For this I use a combination of bodyweight exercise, strange devices, and weighted objects.
One think I am not interested in is "muscular hypertrophy", that is to say "bulking up" or having "massive muscles", as the ads in the back of the comic books offer. These days I am right around 175 at 6'2" and 12 % body fat. which is just about where I want to be. (I'm shooting for 10% body fat at the same weight, it should take me no more than 2 months to get there) For me, lean is healthy, so I' don't lift really heavy weight (in boring mechanical linear repetition) to "bulk up".
Most of the bodyweight stuff I do is either yoga, drawn from the Zurkhaneh of Iran, or taken from Scott Sonnon. If you're looking for good bodyweight based programs, check out Scott's material, it's second to none.

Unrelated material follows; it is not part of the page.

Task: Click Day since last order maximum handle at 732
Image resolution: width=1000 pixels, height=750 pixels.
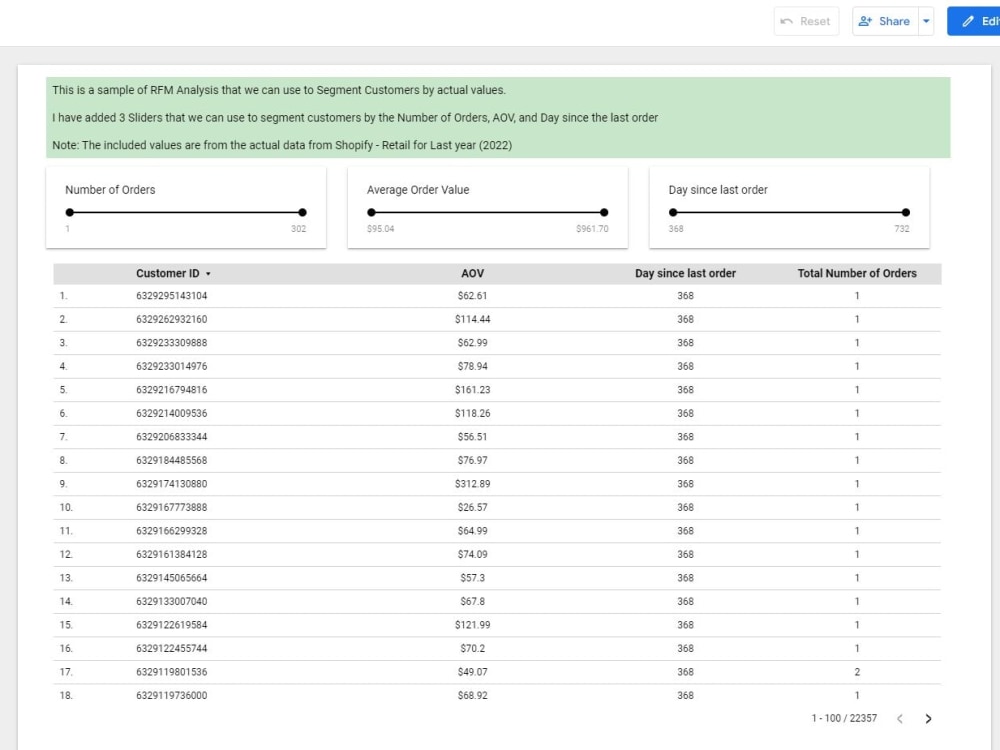Action: pos(906,212)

Then there's weights of one sort or another.
Clubbells are one of my very favorites. I have used them since Scott first made them available and consider them essential for every thinking person's gym.
I also like sandbags. You can pay a premium for the commercially made ones, or you can make your own for next to nothing.

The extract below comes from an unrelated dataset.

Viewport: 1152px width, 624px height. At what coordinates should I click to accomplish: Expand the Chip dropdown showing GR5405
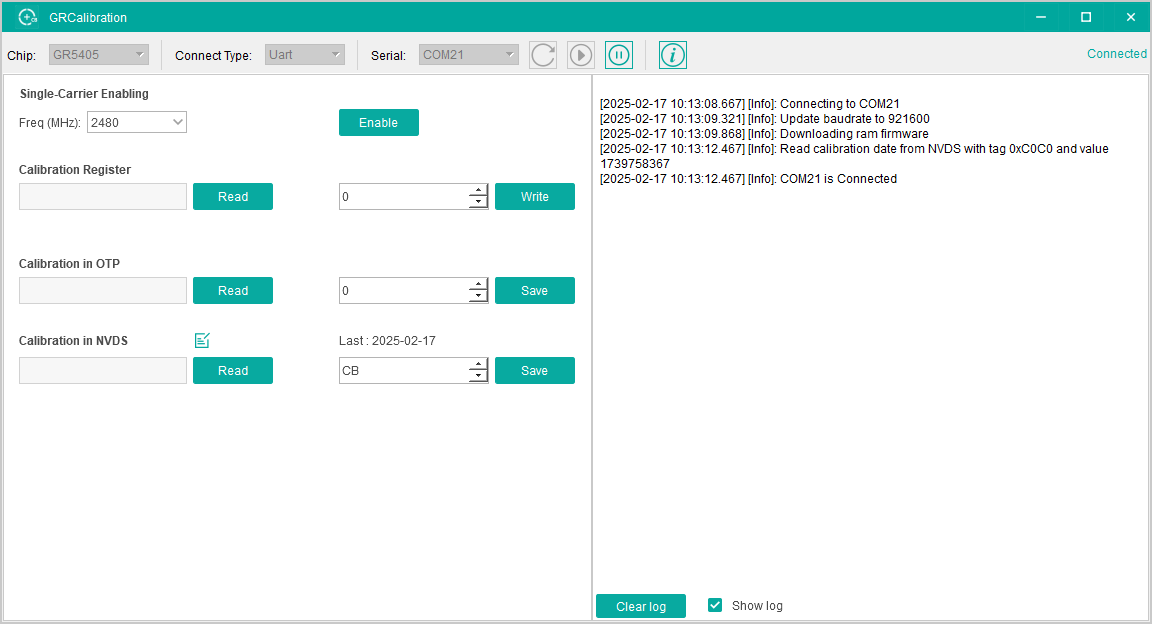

I keep an eye out at yard sales for duffles and stuff sacks I cam pick up for cheap, then fill them with sand myself. in the photo above you see 50, 30 and 20 lb bags, which together cost me around US $10 to make.
At some point I'll do a post on how to make your own modular sandbags, ones that you can change the weight of in seconds, for next to nothing. But for now.....
One of my very favorite home made toys is the Bowling ball on a stick.
This is just a modern cheap version of the Indian Gada, or mace. This tool has been used by Indian yogis, wrestlers and warriors for centuries, perhaps even millennia, for overall strength and endurance. The one you see here is made from a bowling ball I picked up at Goodwill for a couple bucks and a broken hoe handle. It weighs just 17 lbs, but don't let that fool you, moving it around is a challenge. If I want a greater challenge, I use the 35 lb gada with the 4 foot shaft you see in the photo of my equipment.
One thing to keep in mind, a gada is not a clubbell. If you try to use them interchangeably you will hurt yourself. The gada has its own rules of use and it's own exercises.
Here are a couple.
The first is the most common single exercise done with a gada. Here in the States its known as the "Gama cast", after The Great Gama, one of India's most famous wrestlers.
And then we have a curl and flag. The eccentric nature of the weight really forces recruitment of the core stabilizer muscles in movements like this one.
Then we come to strange devices. I use several, enough that I will have to devote a separate post to them one day. let me just tell you about three of them here.
I am lucky enough to be friends with Vince Brown out in the Bay area. Vince, besides being a great coach and instructor, is something of a mad genus when it comes to home made
This is a little something that Vince whipped up in his lab, brought to me by my friend Carey the last time she came out to visit.
It's a simple pulley and strap device with all manner of uses, here are just two, both for working core strength.
The first moves from the upper body.
and the second moves from the lower.
This is a lot harder than it looks.
Ten of these and you will have found all sorts of muscles you didn't even know you had.
You may remember that a while back I wrote about using a strap and a tree as exercise equipment, well I am still quite happy with that simple device.
I've found many different things to do with a simple strap, you are limited only by your imagination and sense of adventure.
Another toy I love playing with is the "power rope". One of my favorite exercises involves a lighter rope used to work both speed and endurance for the upper body.
Again, you can spend a lot of money on ropes, but with a little hunting at yard sales and salvage yards you can outfit yourself for very little (hint: used fire hose is great for a heavy power rope).
I also use bands and tubing of all sorts, and large rocks and heavy tree branches, but I think I'll save that for another time.